(Collected data)
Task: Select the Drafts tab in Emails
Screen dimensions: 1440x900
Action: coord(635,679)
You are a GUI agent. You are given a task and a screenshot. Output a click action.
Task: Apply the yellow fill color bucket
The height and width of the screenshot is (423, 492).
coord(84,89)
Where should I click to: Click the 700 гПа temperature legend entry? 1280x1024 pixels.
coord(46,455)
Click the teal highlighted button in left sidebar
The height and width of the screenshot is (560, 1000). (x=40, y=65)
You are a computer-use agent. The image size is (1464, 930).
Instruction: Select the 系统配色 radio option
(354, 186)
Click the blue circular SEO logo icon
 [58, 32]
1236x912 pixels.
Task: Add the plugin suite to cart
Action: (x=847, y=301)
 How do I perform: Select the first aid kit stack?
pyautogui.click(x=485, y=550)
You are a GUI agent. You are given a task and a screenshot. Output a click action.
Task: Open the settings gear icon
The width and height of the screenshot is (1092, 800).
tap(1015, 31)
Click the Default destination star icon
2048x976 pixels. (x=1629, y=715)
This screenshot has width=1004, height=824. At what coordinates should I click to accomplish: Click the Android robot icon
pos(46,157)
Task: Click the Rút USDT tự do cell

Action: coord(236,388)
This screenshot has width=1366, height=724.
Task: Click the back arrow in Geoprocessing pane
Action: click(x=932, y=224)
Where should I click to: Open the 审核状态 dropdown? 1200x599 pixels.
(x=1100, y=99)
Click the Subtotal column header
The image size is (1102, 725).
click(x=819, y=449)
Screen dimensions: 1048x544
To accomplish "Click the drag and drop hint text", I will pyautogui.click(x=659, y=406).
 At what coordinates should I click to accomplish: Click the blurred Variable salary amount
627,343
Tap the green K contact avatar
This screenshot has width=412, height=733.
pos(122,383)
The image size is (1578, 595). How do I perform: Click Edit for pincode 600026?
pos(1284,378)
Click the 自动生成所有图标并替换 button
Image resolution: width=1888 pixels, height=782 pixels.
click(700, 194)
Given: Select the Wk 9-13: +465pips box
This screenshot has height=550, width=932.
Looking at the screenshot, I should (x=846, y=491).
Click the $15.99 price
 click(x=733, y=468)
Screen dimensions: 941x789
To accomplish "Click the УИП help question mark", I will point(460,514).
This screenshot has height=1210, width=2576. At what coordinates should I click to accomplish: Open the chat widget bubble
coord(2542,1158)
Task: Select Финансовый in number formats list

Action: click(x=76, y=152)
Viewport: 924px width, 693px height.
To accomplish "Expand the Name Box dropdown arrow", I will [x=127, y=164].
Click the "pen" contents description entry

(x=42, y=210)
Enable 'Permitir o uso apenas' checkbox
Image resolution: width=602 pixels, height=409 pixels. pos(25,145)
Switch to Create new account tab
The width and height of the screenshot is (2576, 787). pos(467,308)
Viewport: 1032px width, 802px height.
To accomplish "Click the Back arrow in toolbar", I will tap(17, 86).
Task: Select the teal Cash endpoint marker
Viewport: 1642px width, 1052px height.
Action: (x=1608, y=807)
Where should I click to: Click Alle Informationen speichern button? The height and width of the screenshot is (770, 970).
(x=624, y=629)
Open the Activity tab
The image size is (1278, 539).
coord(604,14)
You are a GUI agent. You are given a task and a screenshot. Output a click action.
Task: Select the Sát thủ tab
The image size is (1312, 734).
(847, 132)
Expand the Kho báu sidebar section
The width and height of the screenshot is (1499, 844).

Exercise goal >> From the first line to the last, return the data exactly.

Written solution >>
Task: Select the Drafts tab in Emails
Screen dimensions: 1440x900
Action: coord(635,679)
You are a GUI agent. You are given a task and a screenshot. Output a click action.
Task: Apply the yellow fill color bucket
The height and width of the screenshot is (423, 492).
coord(84,89)
Where should I click to: Click the 700 гПа temperature legend entry? 1280x1024 pixels.
coord(46,455)
Click the teal highlighted button in left sidebar
The height and width of the screenshot is (560, 1000). (x=40, y=65)
You are a computer-use agent. The image size is (1464, 930).
Instruction: Select the 系统配色 radio option
(354, 186)
Click the blue circular SEO logo icon
 [58, 32]
1236x912 pixels.
Task: Add the plugin suite to cart
Action: (x=847, y=301)
 How do I perform: Select the first aid kit stack?
pyautogui.click(x=485, y=550)
You are a GUI agent. You are given a task and a screenshot. Output a click action.
Task: Open the settings gear icon
The width and height of the screenshot is (1092, 800).
tap(1015, 31)
Click the Default destination star icon
2048x976 pixels. (x=1629, y=715)
This screenshot has width=1004, height=824. At what coordinates should I click to accomplish: Click the Android robot icon
pos(46,157)
Task: Click the Rút USDT tự do cell

Action: coord(236,388)
This screenshot has width=1366, height=724.
Task: Click the back arrow in Geoprocessing pane
Action: click(x=932, y=224)
Where should I click to: Open the 审核状态 dropdown? 1200x599 pixels.
(x=1100, y=99)
Click the Subtotal column header
The image size is (1102, 725).
click(x=819, y=449)
Screen dimensions: 1048x544
To accomplish "Click the drag and drop hint text", I will pyautogui.click(x=659, y=406).
 At what coordinates should I click to accomplish: Click the blurred Variable salary amount
627,343
Tap the green K contact avatar
This screenshot has width=412, height=733.
pos(122,383)
The image size is (1578, 595). How do I perform: Click Edit for pincode 600026?
pos(1284,378)
Click the 自动生成所有图标并替换 button
Image resolution: width=1888 pixels, height=782 pixels.
click(700, 194)
Given: Select the Wk 9-13: +465pips box
This screenshot has height=550, width=932.
Looking at the screenshot, I should (x=846, y=491).
Click the $15.99 price
 click(x=733, y=468)
Screen dimensions: 941x789
To accomplish "Click the УИП help question mark", I will point(460,514).
This screenshot has height=1210, width=2576. At what coordinates should I click to accomplish: Open the chat widget bubble
coord(2542,1158)
Task: Select Финансовый in number formats list

Action: click(x=76, y=152)
Viewport: 924px width, 693px height.
To accomplish "Expand the Name Box dropdown arrow", I will [x=127, y=164].
Click the "pen" contents description entry

(x=42, y=210)
Enable 'Permitir o uso apenas' checkbox
Image resolution: width=602 pixels, height=409 pixels. pos(25,145)
Switch to Create new account tab
The width and height of the screenshot is (2576, 787). pos(467,308)
Viewport: 1032px width, 802px height.
To accomplish "Click the Back arrow in toolbar", I will tap(17, 86).
Task: Select the teal Cash endpoint marker
Viewport: 1642px width, 1052px height.
Action: (x=1608, y=807)
Where should I click to: Click Alle Informationen speichern button? The height and width of the screenshot is (770, 970).
(x=624, y=629)
Open the Activity tab
The image size is (1278, 539).
coord(604,14)
You are a GUI agent. You are given a task and a screenshot. Output a click action.
Task: Select the Sát thủ tab
The image size is (1312, 734).
(847, 132)
Expand the Kho báu sidebar section
The width and height of the screenshot is (1499, 844).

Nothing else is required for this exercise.